Business group files ballot measure to rollback property valuations, Dems plan assessment rate cut | WHAT YOU NEED TO KNOW

Today is Nov. 17, 2023, and here’s what you need to know:
A business group is pushing a ballot measure to roll back home and business property valuations to 2020 levels, announcing its aim on the eve of a special session in which Gov. Jared Polis is asking lawmakers to figure out a way to provide Coloradans relief from soaring property taxes.
Colorado Concern, a politically active alliance of top business executives, said its proposal, which it is filing on Thursday, would cap the growth of property value to avoid “runaway property tax bills.” The values would only reset upon the sale or major improvements. The group said that would establish a “true market rate” for tax calculation purposes.
“Homeowners and businesses should not be penalized with a massive tax hike as the result of a hot economic environment that sent prices soaring,” said Mike Kopp, president and CEO of Colorado Concern. “It is imperative to protect taxpayers from the kinds of painful price shocks they now face, and will face again in the future if the system is not changed.”
He added: “This problem erodes the budgets of Colorado families and small businesses. Our measure will roll back property tax valuations to their 2020 level which will provide dramatic and direct relief, while permitting for modest annual growth that would allow local governments to provide necessary services.”
State House and Senate Democratic leaders on Thursday revealed their proposed solution to soaring property taxes in Colorado: Increase the value exemption for residential properties by thousands of dollars and decrease the assessment rate.
That would result in homeowners paying less in property taxes, though how much exactly would depend on the value of the property.
The proposal notably leaves out any property tax relief for commercial, hotel, lodging, agriculture or other non-residential properties.
Colorado lawmakers will tackle the proposal during a special session that begins at 9 a.m. Friday.
And despite the request from Gov.
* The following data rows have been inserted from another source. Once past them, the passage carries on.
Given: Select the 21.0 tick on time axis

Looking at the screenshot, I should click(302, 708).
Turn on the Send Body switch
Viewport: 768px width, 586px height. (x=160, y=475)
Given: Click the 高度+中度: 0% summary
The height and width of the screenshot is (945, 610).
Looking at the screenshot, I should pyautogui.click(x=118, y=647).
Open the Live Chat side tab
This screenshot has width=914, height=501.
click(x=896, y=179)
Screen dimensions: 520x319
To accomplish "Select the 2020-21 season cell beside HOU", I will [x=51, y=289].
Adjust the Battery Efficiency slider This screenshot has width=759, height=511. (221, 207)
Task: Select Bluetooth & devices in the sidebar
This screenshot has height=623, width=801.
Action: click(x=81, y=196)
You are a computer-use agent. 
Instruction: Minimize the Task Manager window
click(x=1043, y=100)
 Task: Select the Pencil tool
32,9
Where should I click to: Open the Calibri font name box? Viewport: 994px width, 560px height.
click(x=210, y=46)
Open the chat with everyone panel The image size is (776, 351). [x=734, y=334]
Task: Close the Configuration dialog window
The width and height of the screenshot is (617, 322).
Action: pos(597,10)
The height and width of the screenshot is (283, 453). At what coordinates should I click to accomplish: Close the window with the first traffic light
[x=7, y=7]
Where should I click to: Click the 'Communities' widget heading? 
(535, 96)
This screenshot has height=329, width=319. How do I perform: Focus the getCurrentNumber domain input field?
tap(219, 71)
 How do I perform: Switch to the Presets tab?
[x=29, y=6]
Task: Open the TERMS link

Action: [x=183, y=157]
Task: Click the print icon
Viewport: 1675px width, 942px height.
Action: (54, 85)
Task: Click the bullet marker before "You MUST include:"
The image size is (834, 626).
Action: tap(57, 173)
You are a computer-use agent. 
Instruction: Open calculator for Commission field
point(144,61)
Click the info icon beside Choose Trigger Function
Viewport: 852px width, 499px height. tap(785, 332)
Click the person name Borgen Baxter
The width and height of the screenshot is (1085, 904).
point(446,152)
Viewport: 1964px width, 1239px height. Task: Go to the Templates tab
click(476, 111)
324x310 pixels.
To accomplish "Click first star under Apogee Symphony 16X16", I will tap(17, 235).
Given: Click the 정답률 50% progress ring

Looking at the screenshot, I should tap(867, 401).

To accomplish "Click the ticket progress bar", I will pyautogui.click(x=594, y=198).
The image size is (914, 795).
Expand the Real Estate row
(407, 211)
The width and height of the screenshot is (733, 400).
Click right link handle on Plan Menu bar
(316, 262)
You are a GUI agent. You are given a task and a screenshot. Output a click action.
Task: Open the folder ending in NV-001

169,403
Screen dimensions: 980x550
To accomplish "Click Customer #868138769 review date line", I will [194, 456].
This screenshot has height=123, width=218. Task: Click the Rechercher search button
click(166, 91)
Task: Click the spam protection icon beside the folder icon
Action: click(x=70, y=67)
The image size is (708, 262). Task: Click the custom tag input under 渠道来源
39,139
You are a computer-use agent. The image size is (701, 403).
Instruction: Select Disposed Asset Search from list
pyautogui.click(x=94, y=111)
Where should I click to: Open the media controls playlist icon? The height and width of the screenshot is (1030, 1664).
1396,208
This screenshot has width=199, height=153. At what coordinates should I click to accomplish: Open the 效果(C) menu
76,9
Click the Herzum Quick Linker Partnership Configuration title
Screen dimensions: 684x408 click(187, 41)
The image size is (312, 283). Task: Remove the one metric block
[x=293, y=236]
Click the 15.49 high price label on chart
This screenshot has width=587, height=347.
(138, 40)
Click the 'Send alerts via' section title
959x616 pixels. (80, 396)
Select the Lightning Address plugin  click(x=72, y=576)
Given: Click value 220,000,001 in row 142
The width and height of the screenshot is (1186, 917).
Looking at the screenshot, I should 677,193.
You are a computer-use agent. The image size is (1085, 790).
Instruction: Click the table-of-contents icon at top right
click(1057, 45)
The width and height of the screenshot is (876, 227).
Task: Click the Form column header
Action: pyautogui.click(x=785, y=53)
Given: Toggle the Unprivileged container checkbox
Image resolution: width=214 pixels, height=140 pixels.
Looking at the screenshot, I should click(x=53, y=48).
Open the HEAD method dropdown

Jared Polis for bipartisan solutions, some of the Democratic leaders sent this message to Republicans: Their bills aren’t serious.
Although Colorado’s top cop is tasked with safe guarding the state’s data security laws, Attorney General Phil Weiser ostensibly does not know how frequently cyber-attacks are reported to his office.
After JeffCo Public Schools reported a Halloween cyber threat, The Denver Gazette inquired with the AG’s office about the frequency of such attacks.
Lawrence Pacheco, an Attorney General’s Office spokesman, did not know and required The Denver Gazette to submit a Colorado Open Records Act, or CORA, request to learn how many threats are reported annually.
That CORA request is still pending.
The Colorado Supreme Court considered this week what constitutional safeguards are necessary when school officials place students on “safety plans” that call for routine searches, even when there is no reasonable suspicion of an offense.
The case may be the first in the country scrutinizing student safety plans, and balancing the Fourth Amendment’s prohibition on unreasonable searches with the reduced expectations of privacy the U.S. Supreme Court has said schoolchildren have.
Although the parties and outside organizations argued to Colorado’s justices about the need to ensure school safety in an era of frequent mass shootings, the only major area of disagreement during oral arguments on Wednesday revolved around a narrow question: Did Denver Public Schools put a student on notice that he was subject to searches under his safety plan?
“Everybody agrees notice is required,” said public defender Mark Evans. “The whole reason we send kids to school is to learn to be good citizens. And if we want the citizenry that respects and defends the constitutional rights of others, we have to respect and defend the constitutional rights of our schoolchildren.”
When a criminal defendant asks for postconviction relief, for reasons like new evidence or ineffective assistance from counsel, Colorado’s procedural rules require judges to forward any petition that seems viable to an appointed defense lawyer to investigate or add claims, then to decide whether the defendant deserves relief.
But what happens when an appointed attorney chooses to focus on only some of the defendant’s claims? Does that mean judges can ignore the defendant’s other allegations?
Last year, the state’s Court of Appeals said no, judges have to address the items a defendant raises on his own unless he provides “informed consent” to ditch some of the claims.
Members of the Colorado Supreme Court on Wednesday analyzed that new interpretation of the rules, and the consequences of requiring informed consent. One the one hand, the court recognized a defendant’s consent could guard against any inclination to sweep allegations aside and uphold convictions, simply because certain claims have not attracted a lawyer’s focus.